+++ EXCERPT

NRI Wins Rs 69 Lakh Tax Case Using Section 292BB in ITAT

NRI tax case win ITAT ruling protects foreign funds from Section 69

A recent Income Tax Appellate Tribunal (ITAT) decision from Mumbai has offered big relief to NRIs dealing with property investments in India. The tribunal quashed a ₹69 lakh tax demand against a Dubai-based engineer by holding that funds remitted during his valid NRI status couldn’t be taxed as unexplained investments under Section 69 of the Income Tax Act, 1961.

This ruling has major implications for how the Income Tax Department treats NRI investments and serves as a caution against aggressive taxation without procedural compliance.


What is Section 69 of the Income Tax Act?

Section 69 applies when a person is found to have made investments not recorded in their books of account and fails to explain the source of such funds.

But here’s the key:

  • It applies only when income is not disclosed
  • The burden of proof lies on the assessee
  • The tax rate is steep (as per Section 115BBE)

However, this section cannot be used blindly—the ITAT has repeatedly stressed the need for concrete evidence and procedural fairness.


Case Summary: Dubai Engineer vs. Income Tax Department

  • Location of Property: Kerala
  • Source of Funds: Dubai (while he was a confirmed NRI)
  • Tax Demand Raised Under: Section 69 – Unexplained Investments
  • Dispute: ITD assumed the property was bought using undisclosed Indian income
  • Assessee’s Argument: Funds were transferred from Dubai before he returned to India
  • ITAT Ruling: Accepted that the investment was made while he was a non-resident and quashed the addition

Key Legal Grounds:

  1. Section 6(1) – Residential Status Test
    The engineer was a non-resident during the relevant financial year.
    Income sourced and transferred from abroad is not taxable in India for NRIs under Section 5 of the Act.

++++++

### PROBLEMS
A: Answer these questions from the article above:
(i) How large was the tax demand that the tribunal quashed?
(ii) In which state was the property located?
(iii) Which section sets the steep tax rate under Section 69?
B: Translate this sentence from the article into Spanish: "Section 69 applies when a person is found to have made investments not recorded in their books of account and fails to explain the source of such funds."
C: List every section number the article cites, in the order each first appears.

+++ RECORDS SHOWN

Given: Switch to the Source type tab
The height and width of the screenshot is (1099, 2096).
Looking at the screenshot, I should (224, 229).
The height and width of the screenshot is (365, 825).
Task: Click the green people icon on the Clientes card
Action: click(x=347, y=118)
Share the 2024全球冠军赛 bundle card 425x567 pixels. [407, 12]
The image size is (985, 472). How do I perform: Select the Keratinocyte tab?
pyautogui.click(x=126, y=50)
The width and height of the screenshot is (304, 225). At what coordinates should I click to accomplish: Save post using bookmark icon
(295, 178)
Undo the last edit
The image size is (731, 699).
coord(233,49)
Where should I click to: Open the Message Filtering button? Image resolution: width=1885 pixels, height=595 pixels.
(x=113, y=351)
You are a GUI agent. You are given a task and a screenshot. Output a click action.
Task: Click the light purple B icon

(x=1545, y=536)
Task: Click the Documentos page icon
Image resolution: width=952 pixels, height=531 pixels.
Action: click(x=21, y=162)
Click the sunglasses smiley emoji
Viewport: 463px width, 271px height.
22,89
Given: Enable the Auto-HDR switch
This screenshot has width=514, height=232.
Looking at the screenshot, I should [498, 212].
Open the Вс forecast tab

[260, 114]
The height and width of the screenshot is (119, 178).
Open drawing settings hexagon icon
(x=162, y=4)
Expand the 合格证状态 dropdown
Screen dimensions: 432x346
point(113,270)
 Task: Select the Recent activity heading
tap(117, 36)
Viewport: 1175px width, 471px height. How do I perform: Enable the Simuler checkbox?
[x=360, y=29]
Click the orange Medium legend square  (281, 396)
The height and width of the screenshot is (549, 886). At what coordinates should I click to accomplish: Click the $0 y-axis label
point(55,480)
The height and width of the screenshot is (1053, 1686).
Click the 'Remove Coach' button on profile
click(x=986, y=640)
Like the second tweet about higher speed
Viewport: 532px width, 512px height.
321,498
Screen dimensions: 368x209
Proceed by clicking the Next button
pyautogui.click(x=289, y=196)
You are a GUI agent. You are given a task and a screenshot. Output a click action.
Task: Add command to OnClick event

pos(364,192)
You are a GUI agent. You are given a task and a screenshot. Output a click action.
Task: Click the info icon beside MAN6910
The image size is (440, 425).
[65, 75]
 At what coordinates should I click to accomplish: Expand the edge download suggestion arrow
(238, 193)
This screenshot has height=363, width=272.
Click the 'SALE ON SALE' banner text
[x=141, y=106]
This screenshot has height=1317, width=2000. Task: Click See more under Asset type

++++++

### RESPONSES
A:
(i) ₹69 lakh
(ii) Kerala
(iii) Section 115BBE

B: La Sección 69 se aplica cuando se determina que una persona ha realizado inversiones no registradas en sus libros contables y no logra explicar el origen de dichos fondos.

C:
Section 292BB
Section 69
Section 115BBE
Section 6(1)
Section 5